Non teme​ndo di  esser etichettato come “vox clamantis in deserto” o voci fuori dal coro, proverei a fare un ragionamento prendendo le mosse da un dato di fatto, recente: l’intervento finanziario delle fondazioni bancarie del nord per l’acquisto dei dispositivi di protezione individuale e di attrezzature sanitarie di prima necessità per l’emergenza COVID-19.

Ciò premesso, corre l’obbligo di esprimere un vivo e obiettivo apprezzamento per una tal, nobile iniziativa di “welfare di priorità sociale”. E nondimeno dobbiamo constatare con amarezza che il divario storico – dicasi “questione meridionale” – tende anche in questa occasione, sciagurata, ad accentuarsi considerevolmente.

Una domanda sorge spontanea, richiamandoci al simpatico Catalano tra i protagonisti dei programmi televisivi di Renzo Arbore: è mai possibile che le nostre fondazioni pugliesi o meridionali in genere non ritengano doveroso darsi una “governance” attuale e tangibile da parte della comunità in modo da responsabilizzarsi e responsabilizzare, dimostrando quindi di ispirarsi a finalità e motivazioni valide e sostenibili nella gestione del proprio bilancio, secondo criteri di trasparenza e di etica bancaria?

E’ fuor di dubbio che CARIPLO e Intesa San Paolo sono istituti ben più dotati economicamente (e stendiamo un manto pietoso sulle vergognose vicende della Popolare di Bari), ma tale assunto non significa e non giustifica la sostanziale inattività o inadeguatezza sotto il profilo economico-sociale, specialmente in una fase emergenziale come quella attuale che passerà certamente alla storia del nostro Paese! Ora che stiamo attraversando il momento più incerto e buio, la comunità pugliese ha bisogno assoluto di sentire vicine tutte le istituzioni, pubbliche e private, dal governo centrale al regionale, dalla prefettura all’amministrazione comunale, dal mondo del volontariato a quello produttivo, comprese le associazioni di categoria, sindacali e – appunto – bancarie. Ovviamente una semplice percezione che scaturisce da annunci pubblici della B. C. E. o dell’A.B. I. (Associazione bancaria italiana) non è sufficiente, ma si attende semmai una precisa e chiara adozione di misure e provvedimenti a beneficio del sistema sanitario e del volontariato.
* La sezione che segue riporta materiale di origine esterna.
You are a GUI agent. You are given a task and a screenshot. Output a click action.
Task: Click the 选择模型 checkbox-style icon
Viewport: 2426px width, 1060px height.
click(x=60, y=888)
Una volta superata l’emergenza in corso ed il rigore che ne consegue, sarà possibile anzi indispensabile porre in essere una serie di interventi virtuosi e multi-settoriali che occorre pianificare da subito, programmare in modo consapevole attraverso gli  esperti di marketing, economia, esportazione e relazioni istituzionali, al fine di premunirsi, evitando di “vivacchiare”, piuttosto essendo compartecipi e corresponsabili di quella sorta di “piano Marshall” sul quale saremo capaci di ricostruire il Mezzogiorno, di ristrutturare le attività industriali, agricole, agroalimentari e dell’offerta turistica, promuovendo un positivo e netto dinamismo imprenditoriale, caratterizzandolo anche con una forte e innovativa vocazione solidaristica ed ecologista/sostenibile nel contesto dell’auspicato e proclamato “new green deal” sia dall’U. E. che dal Governo Conte 2.

Sì, lo scenario globale sta cambiando radicalmente,di più e in tempi più veloci di quanto sia avvenuto dopo l’attacco dell’11 settembre 2001; ed è opinione già abbastanza comune e diffusa che quanto più l’impresa, oltre alle PP. AA. e alla giustizia, sarà in grado di svolgere una vera funzione sociale, tanto più la società potrà riscattarsi, evitare una recessione profonda, sviluppandosi e rafforzandosi nei suoi apparati e servizi pubblici e sociali, pronta in definitiva ad affrontare le nuove sfide della competitività, dell’innovazione tecnologica e della sostenibilità che possiamo racchiudere anche nella promozione e e nella valorizzazione del Made in Italy (in Apulia, nel nostro caso), dimenticando finalmente la situazione spettrale e terribile da cui usciremmo tutti insieme, “distanti ma uniti”.